7 de septiembre de 2013

¡La renovación de la Gracia!



Evangelio según San Lucas 5,33-39.

Luego le dijeron: "Los discípulos de Juan ayunan frecuentemente y hacen oración, lo mismo que los discípulos de los fariseos; en cambio, los tuyos comen y beben".
Jesús les contestó: "¿Ustedes pretenden hacer ayunar a los amigos del esposo mientras él está con ellos?
Llegará el momento en que el esposo les será quitado; entonces tendrán que ayunar".
Les hizo además esta comparación: "Nadie corta un pedazo de un vestido nuevo para remendar uno viejo, porque se romperá el nuevo, y el pedazo sacado a este no quedará bien en el vestido viejo.
Tampoco se pone vino nuevo en odres viejos, porque hará reventar los odres; entonces el vino se derramará y los odres ya no servirán más.
¡A vino nuevo, odres nuevos!
Nadie, después de haber gustado el vino viejo, quiere vino nuevo, porque dice: El añejo es mejor".



COMENTARIO:



  Para entender este Evangelio de san Lucas, hay que conocer la importancia que tenía, para los israelitas piadosos, la prescripción de los días de ayuno que estaban referidos en los libros del Antiguo Testamento. Uno de los días más señalados era el “Día de la Expiación”, el Yôm-Kippûr, donde el Señor había dictado a su pueblo una ley en la cual el día diez del mes séptimo, todos los judíos deberían hacer penitencia y no harían trabajo alguno. Y ese día, a través del ayuno penitencial y la oración, el pueblo expiaría sus faltas y quedaría purificado,  limpiando sus pecados delante del Señor. También Moisés, como nos cuenta el Libro del Éxodo, ayunó cuarenta días y cuarenta noches para prepararse y poder escribir sobre las tablas, las palabras divinas de la Alianza: los Diez Mandamientos.



  Los fariseos observaban que el Maestro y sus discípulos, al contrario que los de Juan el Bautista, no guardaban fielmente estas prescripciones; como tampoco guardaban otras que prescribían las antiguas tradiciones. Jesús, ante ello, intentó explicarles que todas las normas inscritas en la Ley, habían sido iluminadas con su presencia; porque sólo en su presencia es donde esos términos reciben su verdadero sentido. Ni mucho menos el Señor intenta abrogar el ayuno; ya que hemos de recordar que cuando se preparaba para soportar el sufrimiento –físico y moral- al que su humanidad iba a tener que hacer frente para llevar a cabo su misión redentora, separándose de todos y en la soledad del desierto, ayunó cuarenta días y cuarenta noches, como hizo Moisés. Simplemente, y como hará con toda la Ley, expresa Jesús, con sus palabras y sus actos, que su doctrina llama a una verdadera penitencia interior; a una renovación donde se comprende que ayunar no consiste solamente en la abstinencia de alimentos corporales, sino también en la lucha del alma por apartar de sí todo aquello que es superfluo y que dificulta la verdadera unión con Dios. Privamos al cuerpo, por amor al Padre, de aquello que no es necesario; e intentamos alejar del espíritu la iniquidad y la maledicencia, con la que habitualmente congeniamos.

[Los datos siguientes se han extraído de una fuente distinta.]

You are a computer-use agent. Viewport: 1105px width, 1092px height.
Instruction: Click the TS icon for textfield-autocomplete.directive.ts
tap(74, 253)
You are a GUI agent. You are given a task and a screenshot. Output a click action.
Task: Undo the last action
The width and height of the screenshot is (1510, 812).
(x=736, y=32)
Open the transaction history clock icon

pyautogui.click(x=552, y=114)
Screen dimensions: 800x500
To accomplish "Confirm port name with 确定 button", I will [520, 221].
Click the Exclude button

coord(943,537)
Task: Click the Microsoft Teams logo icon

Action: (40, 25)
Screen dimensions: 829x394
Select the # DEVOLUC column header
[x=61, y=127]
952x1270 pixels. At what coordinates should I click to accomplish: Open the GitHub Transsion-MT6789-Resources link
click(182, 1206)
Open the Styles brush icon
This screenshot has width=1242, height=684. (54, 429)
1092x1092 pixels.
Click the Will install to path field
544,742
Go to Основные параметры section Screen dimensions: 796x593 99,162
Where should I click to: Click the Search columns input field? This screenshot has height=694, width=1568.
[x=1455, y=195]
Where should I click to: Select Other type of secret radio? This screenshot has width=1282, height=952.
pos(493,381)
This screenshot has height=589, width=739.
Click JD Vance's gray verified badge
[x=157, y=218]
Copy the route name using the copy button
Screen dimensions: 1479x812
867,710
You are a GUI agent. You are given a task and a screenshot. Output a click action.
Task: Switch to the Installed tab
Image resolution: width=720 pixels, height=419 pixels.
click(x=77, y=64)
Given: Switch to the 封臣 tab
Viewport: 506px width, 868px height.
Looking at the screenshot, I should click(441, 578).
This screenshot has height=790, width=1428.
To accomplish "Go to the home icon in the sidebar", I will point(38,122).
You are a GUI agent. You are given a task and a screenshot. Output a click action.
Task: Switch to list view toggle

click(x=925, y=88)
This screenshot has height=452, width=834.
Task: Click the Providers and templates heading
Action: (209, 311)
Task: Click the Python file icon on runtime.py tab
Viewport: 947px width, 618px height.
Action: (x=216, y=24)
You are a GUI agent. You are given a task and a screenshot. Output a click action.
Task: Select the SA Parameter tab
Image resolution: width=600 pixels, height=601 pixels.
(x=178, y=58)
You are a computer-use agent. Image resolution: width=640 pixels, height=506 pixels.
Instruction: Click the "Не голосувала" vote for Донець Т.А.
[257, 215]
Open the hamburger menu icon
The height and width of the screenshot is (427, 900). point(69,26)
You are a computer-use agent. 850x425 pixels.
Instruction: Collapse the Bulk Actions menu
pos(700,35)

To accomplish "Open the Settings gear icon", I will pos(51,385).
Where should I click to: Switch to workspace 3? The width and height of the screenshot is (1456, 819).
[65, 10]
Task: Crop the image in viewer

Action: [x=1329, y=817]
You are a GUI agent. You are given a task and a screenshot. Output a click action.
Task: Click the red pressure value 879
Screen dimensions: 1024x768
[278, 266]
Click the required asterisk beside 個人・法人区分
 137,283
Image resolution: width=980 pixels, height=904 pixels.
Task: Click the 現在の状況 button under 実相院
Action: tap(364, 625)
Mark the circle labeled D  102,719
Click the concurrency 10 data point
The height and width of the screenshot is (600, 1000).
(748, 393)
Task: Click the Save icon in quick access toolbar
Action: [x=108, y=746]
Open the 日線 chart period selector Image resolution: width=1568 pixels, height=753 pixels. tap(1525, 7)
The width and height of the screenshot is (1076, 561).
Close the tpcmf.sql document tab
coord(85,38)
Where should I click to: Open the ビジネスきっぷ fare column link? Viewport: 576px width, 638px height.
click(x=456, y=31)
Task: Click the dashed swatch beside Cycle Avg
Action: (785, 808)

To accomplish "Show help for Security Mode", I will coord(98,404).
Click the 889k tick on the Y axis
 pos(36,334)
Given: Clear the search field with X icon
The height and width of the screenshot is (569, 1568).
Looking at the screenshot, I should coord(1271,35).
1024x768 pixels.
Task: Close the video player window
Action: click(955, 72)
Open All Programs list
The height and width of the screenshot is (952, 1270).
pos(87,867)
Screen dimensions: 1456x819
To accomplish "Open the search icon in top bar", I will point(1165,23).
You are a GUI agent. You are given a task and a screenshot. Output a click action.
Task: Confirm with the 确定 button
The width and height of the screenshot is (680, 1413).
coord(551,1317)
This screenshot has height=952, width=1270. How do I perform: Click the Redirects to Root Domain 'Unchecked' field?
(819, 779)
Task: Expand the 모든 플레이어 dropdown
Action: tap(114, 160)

  Pero esa práctica penitencial y expiatoria, que debe ser voluntaria e íntima, está fuera de lugar ante la alegría que supone la presencia del Hijo de Dios en el mundo. Advierte el Señor que ya vendrán los momentos en los que, con su verdadero significado, sus discípulos ayunarán; pero ahora, es imposible compungirse cuando gozan a su lado de la presencia de Dios encarnado. El corazón se alegra con la contemplación divina que dispone al mundo para que su doctrina sea recibida por odres nuevos, renovados en la fe y la Gracia, que saben apreciar en Cristo el cumplimiento de las promesas de la Escritura Santa.



  Con Jesús se han hecho realidad aquellos tiempos mesiánicos que preparaban lo que ya está listo, donde esperaban lo que ya se ha hecho presente. Por eso la llegada de Nuestro Señor ha sido motivo, para todos sus discípulos -los de ayer, hoy y mañana-de gozo y fiesta; de alegría inusitada que los Apóstoles participarán, hasta que estén listos para sobrellevar la ausencia de ese Maestro que compartía con ellos los caminos de Palestina y los instruía en el verdadero sentido de la Ley de Dios. Hasta que estén dispuestos para entregarse a sí mismos, con la alegría de la fe, en el sacrificio testimonial de su martirio.